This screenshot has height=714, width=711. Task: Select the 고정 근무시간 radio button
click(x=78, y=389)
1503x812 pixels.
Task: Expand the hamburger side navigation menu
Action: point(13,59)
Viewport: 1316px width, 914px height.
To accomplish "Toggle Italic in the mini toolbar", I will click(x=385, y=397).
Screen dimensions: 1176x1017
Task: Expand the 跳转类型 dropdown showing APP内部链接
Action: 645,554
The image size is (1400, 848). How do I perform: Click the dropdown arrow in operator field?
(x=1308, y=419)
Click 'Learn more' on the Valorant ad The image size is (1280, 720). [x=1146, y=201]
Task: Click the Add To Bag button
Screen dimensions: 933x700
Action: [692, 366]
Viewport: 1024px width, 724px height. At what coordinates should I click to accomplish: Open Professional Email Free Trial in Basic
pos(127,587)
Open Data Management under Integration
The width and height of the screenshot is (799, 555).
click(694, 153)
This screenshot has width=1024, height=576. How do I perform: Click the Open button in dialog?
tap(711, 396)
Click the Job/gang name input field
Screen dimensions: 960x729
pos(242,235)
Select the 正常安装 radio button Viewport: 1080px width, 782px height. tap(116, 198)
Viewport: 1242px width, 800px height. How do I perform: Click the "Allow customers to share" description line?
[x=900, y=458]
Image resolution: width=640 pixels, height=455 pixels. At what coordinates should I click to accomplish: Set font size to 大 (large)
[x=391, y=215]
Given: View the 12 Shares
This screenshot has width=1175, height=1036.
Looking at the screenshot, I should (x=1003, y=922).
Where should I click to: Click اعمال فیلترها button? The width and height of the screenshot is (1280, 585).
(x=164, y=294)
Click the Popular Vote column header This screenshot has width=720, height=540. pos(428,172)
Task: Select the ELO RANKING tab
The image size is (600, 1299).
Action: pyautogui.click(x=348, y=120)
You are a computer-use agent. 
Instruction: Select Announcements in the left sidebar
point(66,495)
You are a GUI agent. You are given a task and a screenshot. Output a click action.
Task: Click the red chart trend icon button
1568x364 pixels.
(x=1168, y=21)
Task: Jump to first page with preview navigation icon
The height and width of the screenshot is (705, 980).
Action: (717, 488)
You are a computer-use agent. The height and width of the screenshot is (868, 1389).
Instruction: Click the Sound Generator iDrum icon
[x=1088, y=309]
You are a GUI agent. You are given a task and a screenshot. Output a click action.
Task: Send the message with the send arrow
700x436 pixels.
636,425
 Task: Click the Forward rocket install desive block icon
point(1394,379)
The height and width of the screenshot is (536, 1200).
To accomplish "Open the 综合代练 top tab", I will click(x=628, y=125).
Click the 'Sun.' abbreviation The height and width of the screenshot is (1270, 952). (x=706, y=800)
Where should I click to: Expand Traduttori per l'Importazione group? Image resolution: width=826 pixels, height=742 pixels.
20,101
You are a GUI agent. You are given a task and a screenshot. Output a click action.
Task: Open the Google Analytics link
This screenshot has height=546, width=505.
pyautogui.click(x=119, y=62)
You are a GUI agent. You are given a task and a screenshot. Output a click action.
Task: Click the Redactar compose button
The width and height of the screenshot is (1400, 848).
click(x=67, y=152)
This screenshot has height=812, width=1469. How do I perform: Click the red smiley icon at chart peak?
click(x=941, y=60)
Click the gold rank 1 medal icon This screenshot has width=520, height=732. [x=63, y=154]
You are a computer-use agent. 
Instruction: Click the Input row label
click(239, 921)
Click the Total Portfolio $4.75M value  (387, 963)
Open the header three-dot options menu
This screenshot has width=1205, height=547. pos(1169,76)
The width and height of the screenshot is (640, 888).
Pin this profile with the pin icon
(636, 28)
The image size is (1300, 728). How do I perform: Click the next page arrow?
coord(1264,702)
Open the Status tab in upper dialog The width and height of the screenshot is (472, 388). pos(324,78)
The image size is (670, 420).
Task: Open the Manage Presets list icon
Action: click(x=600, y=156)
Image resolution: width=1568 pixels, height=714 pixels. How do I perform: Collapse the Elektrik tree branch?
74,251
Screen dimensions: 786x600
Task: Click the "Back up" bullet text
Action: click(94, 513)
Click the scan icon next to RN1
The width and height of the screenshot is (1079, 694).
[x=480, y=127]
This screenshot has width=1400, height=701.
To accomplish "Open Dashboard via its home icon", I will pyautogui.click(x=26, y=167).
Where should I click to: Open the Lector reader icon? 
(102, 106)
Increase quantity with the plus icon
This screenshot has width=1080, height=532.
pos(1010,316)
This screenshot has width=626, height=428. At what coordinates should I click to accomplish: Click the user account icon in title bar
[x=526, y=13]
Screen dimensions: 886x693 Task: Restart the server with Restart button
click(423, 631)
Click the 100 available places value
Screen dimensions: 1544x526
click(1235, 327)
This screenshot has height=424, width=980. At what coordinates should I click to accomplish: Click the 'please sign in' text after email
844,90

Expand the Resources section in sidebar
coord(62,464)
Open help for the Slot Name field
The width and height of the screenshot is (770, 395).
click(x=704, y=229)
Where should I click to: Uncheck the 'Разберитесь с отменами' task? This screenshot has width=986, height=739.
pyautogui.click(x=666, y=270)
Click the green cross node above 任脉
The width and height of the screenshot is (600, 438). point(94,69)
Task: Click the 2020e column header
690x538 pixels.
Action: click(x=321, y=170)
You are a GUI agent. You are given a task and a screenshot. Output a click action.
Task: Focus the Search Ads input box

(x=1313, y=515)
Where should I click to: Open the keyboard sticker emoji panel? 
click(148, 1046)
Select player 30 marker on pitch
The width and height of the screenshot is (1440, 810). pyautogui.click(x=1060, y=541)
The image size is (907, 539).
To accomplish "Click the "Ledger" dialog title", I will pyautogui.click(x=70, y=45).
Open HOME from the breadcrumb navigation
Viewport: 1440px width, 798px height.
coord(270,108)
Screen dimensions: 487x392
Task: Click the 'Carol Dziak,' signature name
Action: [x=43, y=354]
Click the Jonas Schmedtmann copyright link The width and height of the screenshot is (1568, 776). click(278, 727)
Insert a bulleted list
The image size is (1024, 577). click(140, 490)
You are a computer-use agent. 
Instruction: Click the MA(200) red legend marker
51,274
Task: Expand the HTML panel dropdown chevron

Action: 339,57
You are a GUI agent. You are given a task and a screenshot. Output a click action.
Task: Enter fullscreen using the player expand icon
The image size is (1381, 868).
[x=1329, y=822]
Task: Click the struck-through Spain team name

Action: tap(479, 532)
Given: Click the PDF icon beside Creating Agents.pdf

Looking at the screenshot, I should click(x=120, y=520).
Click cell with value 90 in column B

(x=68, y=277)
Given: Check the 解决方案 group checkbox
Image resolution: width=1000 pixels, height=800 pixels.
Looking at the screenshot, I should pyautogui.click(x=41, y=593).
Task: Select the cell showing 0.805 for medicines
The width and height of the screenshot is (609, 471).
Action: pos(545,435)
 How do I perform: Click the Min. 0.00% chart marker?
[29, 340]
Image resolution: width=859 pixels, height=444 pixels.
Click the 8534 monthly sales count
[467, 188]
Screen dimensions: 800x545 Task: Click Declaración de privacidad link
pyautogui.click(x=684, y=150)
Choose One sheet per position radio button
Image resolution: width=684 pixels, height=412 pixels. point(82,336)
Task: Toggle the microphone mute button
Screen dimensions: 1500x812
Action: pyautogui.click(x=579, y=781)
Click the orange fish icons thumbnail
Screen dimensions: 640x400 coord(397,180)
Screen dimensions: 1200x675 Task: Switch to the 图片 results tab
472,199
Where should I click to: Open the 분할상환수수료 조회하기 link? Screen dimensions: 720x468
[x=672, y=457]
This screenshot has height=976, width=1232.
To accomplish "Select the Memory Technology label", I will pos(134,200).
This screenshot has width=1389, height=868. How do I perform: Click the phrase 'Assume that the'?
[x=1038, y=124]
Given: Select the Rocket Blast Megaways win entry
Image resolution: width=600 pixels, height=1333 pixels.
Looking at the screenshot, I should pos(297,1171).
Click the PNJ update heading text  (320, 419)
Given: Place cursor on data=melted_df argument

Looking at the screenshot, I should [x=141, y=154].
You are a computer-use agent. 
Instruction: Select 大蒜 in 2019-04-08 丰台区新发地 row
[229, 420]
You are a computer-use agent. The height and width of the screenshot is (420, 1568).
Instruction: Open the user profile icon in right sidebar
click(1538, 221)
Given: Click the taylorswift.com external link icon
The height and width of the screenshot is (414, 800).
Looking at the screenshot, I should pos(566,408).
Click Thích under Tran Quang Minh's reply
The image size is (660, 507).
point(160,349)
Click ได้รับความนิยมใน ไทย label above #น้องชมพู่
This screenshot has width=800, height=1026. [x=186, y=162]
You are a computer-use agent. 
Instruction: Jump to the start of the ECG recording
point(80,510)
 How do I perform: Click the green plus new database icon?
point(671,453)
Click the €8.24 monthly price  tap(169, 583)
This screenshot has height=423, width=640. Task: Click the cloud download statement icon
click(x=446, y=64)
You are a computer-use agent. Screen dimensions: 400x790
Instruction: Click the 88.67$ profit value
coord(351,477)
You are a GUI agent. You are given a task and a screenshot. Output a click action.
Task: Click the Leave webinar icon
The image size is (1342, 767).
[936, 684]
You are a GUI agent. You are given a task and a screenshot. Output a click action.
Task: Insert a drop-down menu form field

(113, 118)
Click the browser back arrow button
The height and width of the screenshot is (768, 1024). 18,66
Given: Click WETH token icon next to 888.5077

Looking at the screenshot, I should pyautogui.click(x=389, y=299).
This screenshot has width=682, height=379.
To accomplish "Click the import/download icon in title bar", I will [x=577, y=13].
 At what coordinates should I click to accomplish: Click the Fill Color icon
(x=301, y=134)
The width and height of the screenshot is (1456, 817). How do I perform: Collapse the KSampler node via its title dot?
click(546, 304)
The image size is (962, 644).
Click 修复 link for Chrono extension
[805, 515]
···
• WORK ITEM
Looking at the data above, write out exactly the lines that start at the one containing "Choose One sheet per position radio button" and end at the one containing "This screenshot has height=976, width=1232."; include both and nothing beyond.

• PROBLEM SOLUTION
Choose One sheet per position radio button
Image resolution: width=684 pixels, height=412 pixels. point(82,336)
Task: Toggle the microphone mute button
Screen dimensions: 1500x812
Action: pyautogui.click(x=579, y=781)
Click the orange fish icons thumbnail
Screen dimensions: 640x400 coord(397,180)
Screen dimensions: 1200x675 Task: Switch to the 图片 results tab
472,199
Where should I click to: Open the 분할상환수수료 조회하기 link? Screen dimensions: 720x468
[x=672, y=457]
This screenshot has height=976, width=1232.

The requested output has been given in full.